Member of the Pennsylvania House of Representatives
- In office 1947–1956

Personal details
- Born: Robert Free Kent June 26, 1911 Meadville, Pennsylvania, U.S.
- Died: October 1, 1982 (aged 71) Harrisburg, Pennsylvania, U.S.
- Alma mater: Allegheny College (AB), University of Pennsylvania Law School (LLB)
- Occupation: Lawyer, politician

= Robert F. Kent =

American politician, state representative, and Pennsylvania Treasurer (1911–1982)

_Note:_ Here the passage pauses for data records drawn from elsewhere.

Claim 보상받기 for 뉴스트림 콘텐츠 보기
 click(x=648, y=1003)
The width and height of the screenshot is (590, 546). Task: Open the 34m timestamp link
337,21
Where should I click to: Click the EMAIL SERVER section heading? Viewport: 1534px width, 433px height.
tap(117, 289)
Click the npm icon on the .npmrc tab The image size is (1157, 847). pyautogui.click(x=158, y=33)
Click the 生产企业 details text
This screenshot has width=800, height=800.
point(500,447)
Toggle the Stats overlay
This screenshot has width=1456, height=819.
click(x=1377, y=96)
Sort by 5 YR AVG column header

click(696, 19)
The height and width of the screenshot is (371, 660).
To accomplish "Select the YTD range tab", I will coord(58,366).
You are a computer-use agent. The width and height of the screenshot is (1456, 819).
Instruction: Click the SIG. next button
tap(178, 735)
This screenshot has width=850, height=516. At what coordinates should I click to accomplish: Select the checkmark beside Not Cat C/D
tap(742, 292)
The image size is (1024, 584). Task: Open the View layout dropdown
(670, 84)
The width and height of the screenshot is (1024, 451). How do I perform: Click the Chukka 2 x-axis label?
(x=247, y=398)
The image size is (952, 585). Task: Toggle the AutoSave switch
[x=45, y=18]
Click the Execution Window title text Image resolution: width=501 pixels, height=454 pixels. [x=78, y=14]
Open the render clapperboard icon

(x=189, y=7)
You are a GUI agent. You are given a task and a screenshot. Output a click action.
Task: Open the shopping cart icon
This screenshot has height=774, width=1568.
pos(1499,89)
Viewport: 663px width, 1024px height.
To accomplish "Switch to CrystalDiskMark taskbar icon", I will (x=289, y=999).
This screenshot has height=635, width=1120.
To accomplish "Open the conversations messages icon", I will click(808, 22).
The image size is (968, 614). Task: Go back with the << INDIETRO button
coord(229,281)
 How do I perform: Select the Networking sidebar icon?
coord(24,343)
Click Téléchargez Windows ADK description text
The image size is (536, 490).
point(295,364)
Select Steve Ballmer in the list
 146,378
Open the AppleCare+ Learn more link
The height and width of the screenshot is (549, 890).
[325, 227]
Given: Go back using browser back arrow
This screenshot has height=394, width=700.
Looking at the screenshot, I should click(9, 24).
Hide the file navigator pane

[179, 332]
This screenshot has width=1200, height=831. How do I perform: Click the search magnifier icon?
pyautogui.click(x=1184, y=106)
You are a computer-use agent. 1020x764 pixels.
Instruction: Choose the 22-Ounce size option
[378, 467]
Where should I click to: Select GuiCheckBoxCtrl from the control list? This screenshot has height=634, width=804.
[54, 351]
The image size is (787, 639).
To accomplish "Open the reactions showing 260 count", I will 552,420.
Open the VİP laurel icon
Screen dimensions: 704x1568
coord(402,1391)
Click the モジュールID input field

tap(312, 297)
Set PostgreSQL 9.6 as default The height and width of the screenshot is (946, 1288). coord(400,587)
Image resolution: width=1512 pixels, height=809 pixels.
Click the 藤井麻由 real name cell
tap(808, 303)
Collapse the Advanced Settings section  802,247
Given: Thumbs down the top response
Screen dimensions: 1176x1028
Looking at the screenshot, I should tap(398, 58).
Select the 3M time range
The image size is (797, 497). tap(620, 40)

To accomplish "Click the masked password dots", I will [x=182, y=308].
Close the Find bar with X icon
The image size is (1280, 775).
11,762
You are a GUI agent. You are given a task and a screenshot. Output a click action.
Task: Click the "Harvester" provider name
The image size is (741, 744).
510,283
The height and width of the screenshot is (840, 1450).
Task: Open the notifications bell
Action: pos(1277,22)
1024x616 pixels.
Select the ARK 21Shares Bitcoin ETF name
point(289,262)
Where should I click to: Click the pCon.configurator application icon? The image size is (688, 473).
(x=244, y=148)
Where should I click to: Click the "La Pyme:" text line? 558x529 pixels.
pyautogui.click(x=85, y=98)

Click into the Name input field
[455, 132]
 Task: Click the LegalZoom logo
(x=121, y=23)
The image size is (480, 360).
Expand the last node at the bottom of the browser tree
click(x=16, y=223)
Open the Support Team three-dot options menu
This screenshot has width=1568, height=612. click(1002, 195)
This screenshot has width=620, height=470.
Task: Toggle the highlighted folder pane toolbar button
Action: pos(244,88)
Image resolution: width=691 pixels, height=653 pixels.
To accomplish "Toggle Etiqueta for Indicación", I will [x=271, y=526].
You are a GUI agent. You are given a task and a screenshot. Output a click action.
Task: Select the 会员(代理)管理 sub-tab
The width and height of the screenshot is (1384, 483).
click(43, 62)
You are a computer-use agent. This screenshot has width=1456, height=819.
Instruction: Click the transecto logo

Robert Free Kent (June 26, 1911 – October 1, 1982) was an American lawyer and politician who represented Crawford County in the Pennsylvania House of Representatives from 1947 to 1956 and served as Pennsylvania Treasurer from 1957 to 1961. Kent served in the US Marine Corps during World War II and postwar became a captain in the Marine Corps Reserve. A Republican, he ran for Pennsylvania Auditor General in 1960, losing to Democratic nominee Thomas Z. Minehart.

== Early life ==
Kent was born in Meadville, Pennsylvania, to parents O. Clare and Marion L. (Irving) Kent. He attended local public schools and earned his BA from Allegheny College and his LLB from the University of Pennsylvania Law School. Following admittance to the bar, he went into practice with his father in the firm Kent & Kent. He interrupted his practice to serve as a first lieutenant in the Marine Corps Reserves in 1944–46 during World War II, serving onboard the USS Menard (1945) and USS Roi (1946) and deploying overseas to Hawaii, Okinawa, and China. Postwar, he served as a captain in the Marine Corps Reserve.

== Political career ==
On returning home from deployment, Kent was elected as a Republican to the Pennsylvania House of Representatives for the 1947 term and reelected for four consecutive terms thereafter, serving through the end of 1956. In the House, he chaired the Joint Legislative Committee on Tax-Exempt Real Property (1947–48) and served on the Commission on Interstate Cooperation (1953–54) and the Joint State Government Commission (1955–56). He served as Majority Whip in 1953. He was a member of the Republican Executive Committee of Crawford County and chaired the Crawford County Republican Party in 1953.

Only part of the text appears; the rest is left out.